WHAT YOU SHOULD DO
Please restate word for word the line holding "[Press] (178, 464)" and every following line through the end of the entries.

RECORDS START

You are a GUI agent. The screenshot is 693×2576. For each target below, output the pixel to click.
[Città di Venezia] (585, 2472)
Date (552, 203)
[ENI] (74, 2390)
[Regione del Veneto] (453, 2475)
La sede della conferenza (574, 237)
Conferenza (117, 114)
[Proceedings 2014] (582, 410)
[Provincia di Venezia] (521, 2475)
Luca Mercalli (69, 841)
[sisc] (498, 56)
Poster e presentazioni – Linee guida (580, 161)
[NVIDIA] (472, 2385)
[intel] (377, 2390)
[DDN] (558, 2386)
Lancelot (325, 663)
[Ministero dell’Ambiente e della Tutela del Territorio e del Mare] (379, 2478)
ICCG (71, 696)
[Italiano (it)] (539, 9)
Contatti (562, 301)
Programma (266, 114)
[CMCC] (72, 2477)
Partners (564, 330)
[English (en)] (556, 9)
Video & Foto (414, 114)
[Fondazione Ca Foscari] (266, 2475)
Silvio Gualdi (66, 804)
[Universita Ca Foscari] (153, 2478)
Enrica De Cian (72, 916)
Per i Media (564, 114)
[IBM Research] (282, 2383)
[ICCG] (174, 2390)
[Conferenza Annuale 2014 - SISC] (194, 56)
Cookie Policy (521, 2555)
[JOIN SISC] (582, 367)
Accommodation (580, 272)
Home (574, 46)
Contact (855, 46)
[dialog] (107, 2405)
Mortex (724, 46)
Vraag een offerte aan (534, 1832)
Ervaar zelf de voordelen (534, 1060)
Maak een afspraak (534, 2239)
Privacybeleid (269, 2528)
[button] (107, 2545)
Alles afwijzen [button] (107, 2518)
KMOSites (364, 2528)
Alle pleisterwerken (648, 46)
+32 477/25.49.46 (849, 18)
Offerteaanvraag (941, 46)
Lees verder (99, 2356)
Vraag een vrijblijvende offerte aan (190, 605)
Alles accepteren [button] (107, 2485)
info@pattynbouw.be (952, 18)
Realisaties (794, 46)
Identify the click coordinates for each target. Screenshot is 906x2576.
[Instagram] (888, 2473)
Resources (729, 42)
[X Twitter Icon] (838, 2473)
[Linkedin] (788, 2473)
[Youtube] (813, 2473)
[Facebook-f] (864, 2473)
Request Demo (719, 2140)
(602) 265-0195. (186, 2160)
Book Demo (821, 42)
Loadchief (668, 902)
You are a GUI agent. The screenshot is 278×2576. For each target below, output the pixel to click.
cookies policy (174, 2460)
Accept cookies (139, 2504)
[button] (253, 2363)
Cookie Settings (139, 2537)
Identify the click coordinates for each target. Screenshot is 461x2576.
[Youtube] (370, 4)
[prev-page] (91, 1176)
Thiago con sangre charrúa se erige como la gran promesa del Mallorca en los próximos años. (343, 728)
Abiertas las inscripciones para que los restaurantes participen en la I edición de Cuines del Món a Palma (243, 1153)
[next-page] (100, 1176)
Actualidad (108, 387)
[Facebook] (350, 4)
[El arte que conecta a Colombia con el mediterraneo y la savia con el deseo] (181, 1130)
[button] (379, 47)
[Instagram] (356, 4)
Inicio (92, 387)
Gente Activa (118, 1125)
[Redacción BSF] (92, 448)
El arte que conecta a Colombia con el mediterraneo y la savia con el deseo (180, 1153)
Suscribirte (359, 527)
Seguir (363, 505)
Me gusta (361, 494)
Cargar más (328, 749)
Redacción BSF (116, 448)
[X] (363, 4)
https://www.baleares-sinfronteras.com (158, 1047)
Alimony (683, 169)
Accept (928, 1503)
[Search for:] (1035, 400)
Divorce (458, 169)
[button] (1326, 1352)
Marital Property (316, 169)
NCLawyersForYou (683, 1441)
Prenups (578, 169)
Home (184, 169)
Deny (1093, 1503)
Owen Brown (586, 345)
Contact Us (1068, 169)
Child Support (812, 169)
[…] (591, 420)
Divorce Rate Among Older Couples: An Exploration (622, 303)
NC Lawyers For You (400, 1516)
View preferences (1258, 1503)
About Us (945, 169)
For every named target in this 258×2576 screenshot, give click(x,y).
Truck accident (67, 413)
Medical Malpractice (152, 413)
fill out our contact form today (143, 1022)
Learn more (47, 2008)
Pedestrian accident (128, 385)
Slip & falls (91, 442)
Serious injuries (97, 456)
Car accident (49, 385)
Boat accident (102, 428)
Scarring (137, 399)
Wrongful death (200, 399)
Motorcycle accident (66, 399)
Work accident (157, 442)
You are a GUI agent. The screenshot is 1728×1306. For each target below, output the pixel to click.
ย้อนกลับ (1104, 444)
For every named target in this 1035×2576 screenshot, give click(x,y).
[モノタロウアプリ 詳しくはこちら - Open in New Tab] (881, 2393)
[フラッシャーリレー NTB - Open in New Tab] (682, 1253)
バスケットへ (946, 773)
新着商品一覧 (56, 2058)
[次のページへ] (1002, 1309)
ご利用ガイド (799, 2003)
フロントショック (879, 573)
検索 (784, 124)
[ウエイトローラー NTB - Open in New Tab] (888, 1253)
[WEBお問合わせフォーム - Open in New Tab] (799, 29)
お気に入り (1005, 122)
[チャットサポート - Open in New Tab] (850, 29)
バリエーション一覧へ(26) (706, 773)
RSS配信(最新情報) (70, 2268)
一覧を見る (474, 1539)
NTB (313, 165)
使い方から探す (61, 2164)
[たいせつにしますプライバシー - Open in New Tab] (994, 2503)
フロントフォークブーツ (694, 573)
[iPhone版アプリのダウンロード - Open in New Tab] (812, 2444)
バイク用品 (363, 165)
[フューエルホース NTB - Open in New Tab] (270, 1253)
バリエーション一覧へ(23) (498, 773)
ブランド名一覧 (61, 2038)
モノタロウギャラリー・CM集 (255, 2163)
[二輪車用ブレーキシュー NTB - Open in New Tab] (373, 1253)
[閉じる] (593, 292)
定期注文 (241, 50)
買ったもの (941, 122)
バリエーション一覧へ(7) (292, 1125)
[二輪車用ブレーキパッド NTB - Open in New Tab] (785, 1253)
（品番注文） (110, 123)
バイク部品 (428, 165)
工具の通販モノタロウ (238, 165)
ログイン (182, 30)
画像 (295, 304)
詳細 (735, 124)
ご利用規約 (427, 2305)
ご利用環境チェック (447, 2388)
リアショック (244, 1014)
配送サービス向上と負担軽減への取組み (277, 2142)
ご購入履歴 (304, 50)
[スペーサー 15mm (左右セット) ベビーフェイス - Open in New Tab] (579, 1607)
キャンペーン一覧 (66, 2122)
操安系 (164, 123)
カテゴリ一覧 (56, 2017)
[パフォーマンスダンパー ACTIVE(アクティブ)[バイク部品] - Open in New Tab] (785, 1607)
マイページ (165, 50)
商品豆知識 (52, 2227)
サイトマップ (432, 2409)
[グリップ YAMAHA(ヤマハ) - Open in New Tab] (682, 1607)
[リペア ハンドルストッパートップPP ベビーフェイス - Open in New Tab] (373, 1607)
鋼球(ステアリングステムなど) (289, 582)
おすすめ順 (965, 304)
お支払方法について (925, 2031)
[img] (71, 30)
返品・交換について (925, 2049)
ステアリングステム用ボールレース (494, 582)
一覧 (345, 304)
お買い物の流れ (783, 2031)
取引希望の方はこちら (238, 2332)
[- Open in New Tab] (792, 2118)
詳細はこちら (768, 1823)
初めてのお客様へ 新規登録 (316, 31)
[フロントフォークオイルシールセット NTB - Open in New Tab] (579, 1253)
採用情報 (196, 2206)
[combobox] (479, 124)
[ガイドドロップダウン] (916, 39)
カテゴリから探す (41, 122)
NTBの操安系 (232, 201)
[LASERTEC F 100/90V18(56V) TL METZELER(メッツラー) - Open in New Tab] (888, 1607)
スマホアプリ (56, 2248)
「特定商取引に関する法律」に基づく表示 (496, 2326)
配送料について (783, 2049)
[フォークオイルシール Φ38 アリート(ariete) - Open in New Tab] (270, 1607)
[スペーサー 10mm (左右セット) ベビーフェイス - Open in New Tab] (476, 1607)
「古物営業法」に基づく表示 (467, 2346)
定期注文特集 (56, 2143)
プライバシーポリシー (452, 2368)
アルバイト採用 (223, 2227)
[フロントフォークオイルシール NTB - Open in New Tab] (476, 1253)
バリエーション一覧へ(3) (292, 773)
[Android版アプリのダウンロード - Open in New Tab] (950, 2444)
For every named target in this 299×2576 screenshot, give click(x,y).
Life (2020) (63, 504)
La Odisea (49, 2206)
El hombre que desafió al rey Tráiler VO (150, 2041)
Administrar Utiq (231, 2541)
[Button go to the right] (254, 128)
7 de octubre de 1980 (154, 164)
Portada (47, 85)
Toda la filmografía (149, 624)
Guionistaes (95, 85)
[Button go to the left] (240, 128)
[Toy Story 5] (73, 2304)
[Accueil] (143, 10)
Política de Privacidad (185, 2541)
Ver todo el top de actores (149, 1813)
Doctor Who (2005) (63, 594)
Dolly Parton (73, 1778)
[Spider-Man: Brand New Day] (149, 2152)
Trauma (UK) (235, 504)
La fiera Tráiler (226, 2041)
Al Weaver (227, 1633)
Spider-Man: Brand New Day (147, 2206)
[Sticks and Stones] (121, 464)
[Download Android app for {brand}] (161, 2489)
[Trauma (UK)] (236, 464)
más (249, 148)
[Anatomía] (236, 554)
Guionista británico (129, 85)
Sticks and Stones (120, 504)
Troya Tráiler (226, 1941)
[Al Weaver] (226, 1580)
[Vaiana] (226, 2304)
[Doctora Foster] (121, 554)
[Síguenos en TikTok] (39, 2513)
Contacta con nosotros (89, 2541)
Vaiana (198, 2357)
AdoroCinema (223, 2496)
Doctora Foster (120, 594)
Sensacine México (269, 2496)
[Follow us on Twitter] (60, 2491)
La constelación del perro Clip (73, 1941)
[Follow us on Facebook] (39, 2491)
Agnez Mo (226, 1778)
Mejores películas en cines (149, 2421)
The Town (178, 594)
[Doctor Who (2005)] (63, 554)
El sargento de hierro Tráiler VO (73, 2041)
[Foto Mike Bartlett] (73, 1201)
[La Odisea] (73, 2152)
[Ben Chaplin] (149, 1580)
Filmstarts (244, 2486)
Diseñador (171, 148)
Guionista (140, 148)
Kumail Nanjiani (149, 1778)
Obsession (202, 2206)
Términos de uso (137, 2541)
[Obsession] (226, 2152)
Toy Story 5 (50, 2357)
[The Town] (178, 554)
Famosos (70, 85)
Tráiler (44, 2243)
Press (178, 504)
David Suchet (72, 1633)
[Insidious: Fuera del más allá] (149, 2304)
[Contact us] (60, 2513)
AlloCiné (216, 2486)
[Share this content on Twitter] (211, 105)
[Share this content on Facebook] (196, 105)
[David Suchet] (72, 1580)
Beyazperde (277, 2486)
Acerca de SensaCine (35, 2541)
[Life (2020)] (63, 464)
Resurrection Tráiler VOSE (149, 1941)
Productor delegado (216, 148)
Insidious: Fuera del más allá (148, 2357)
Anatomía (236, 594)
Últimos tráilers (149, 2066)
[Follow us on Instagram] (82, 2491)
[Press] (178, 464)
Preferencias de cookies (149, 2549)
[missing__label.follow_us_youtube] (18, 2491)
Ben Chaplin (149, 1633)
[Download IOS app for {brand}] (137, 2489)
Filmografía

RECORDS END

RESPONSE
[Press] (178, 464)
Preferencias de cookies (149, 2549)
[missing__label.follow_us_youtube] (18, 2491)
Ben Chaplin (149, 1633)
[Download IOS app for {brand}] (137, 2489)
Filmografía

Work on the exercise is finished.